Au cours des années 1870, Joseph Routier s’engage dans la vie politique californienne. Il est d’abord juge de paix du Township de Brighton, où se situe sa résidence. En 1877, il est élu membre de l’assemblée législative de l’État qui tient sa 22e session ordinaire. Il figurait sur la liste du parti républicain. C’est avec la même étiquette qu’il est élu en 1882 membre du Sénat de Californie, où il siège jusqu’en 1886. Lorsqu’il finit son mandat, il devient président de la commission de la pêche et de la chasse, mise en place par le gouverneur. Il a à ce moment quitté la formation conservatrice pour rejoindre le parti démocrate.

L’environnement économique de l’activité viticole se dégrada dans les années 1890, du fait de la montée des ligues antialcooliques et de sécheresses. Joseph Timoléon Routier poursuivit cependant son train de vie assez dispendieux, du fait notamment de l’accueil de visiteurs fréquents, en s’endettant. Il dut céder une partie de son domaine à ses créanciers en 1894, puis le reste en 1897. Il ne conserva alors qu’une maison plus modeste.

Joseph Timoléon Routier de Bullemont fut tué le 5 février 1898 dans un accident, sa calèche ayant été renversées par un écart du cheval au moment où il rentrait dans son domaine le 6 février 1898 à Sacramento. Il était âgé de 72 ans. De nombreux journaux américains, de Boston à la Californie, publièrent des informations nécrologiques. Il en fut de même pour l’hebdomadaire de la communauté américaine à Paris. Il était père de trois enfants, issus de son deuxième mariage, dont deux moururent jeune ; son fils George était décédé en 1888 sur le domaine à 29 ans, après avoir eu deux descendants, fille et garçon.

Les lieux environnants le domaine continuèrent à porter le nom de Routier : le village, la poste, la gare. Au 21e siècle, l’ensemble est inclus dans l’agglomération de Sacramento ; une voie, Routier road, longue de 2 300 mètres, parcourt la ville à proximité de l’ancienne résidence.
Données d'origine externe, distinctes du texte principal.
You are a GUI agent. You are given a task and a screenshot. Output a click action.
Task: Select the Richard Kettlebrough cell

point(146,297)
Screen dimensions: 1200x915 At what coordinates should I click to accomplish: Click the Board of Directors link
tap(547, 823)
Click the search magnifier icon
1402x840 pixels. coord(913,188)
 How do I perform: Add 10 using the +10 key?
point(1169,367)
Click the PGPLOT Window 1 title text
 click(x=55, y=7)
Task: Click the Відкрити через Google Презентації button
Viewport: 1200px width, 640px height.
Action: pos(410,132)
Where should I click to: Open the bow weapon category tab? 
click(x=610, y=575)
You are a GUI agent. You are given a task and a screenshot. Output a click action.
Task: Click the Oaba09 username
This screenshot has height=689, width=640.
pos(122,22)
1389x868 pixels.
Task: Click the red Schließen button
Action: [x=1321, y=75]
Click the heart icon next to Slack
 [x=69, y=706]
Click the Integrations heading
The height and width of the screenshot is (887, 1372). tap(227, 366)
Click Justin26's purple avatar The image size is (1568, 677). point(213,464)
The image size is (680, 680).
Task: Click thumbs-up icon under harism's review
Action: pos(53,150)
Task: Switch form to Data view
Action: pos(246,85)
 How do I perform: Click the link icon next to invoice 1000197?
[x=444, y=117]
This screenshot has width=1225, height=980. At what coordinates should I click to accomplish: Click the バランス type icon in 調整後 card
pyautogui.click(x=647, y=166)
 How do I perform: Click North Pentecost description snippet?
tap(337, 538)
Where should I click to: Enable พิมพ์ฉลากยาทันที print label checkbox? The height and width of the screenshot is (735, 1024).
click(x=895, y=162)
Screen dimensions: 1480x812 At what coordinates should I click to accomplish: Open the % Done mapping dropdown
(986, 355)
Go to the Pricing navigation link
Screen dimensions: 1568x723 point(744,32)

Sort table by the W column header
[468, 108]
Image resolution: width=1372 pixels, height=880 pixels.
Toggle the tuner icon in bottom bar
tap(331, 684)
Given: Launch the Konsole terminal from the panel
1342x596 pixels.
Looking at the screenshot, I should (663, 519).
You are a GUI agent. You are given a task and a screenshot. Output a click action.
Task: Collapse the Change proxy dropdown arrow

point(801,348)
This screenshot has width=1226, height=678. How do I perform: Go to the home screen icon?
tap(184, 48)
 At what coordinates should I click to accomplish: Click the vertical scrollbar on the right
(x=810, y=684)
Plusieurs des frères de Bullemont ont joué un rôle significatif en France ou en Belgique. L’aîné, Lucien (1822-1904) fut secrétaire général de la préfecture de police de Paris ; il épousa Louise Charlotte Jadin, sœur de la seconde épouse de Joseph. Emmanuel (1836-1913) devint membre de la Société royale de botanique de Belgique et auteur de plusieurs ouvrages. Alfred (1840-1872), natif de Belgique, a été critique d’art à Paris. Son neveu, Armand, fut commissaire de Paris à Joinville-le-Pont et Paris.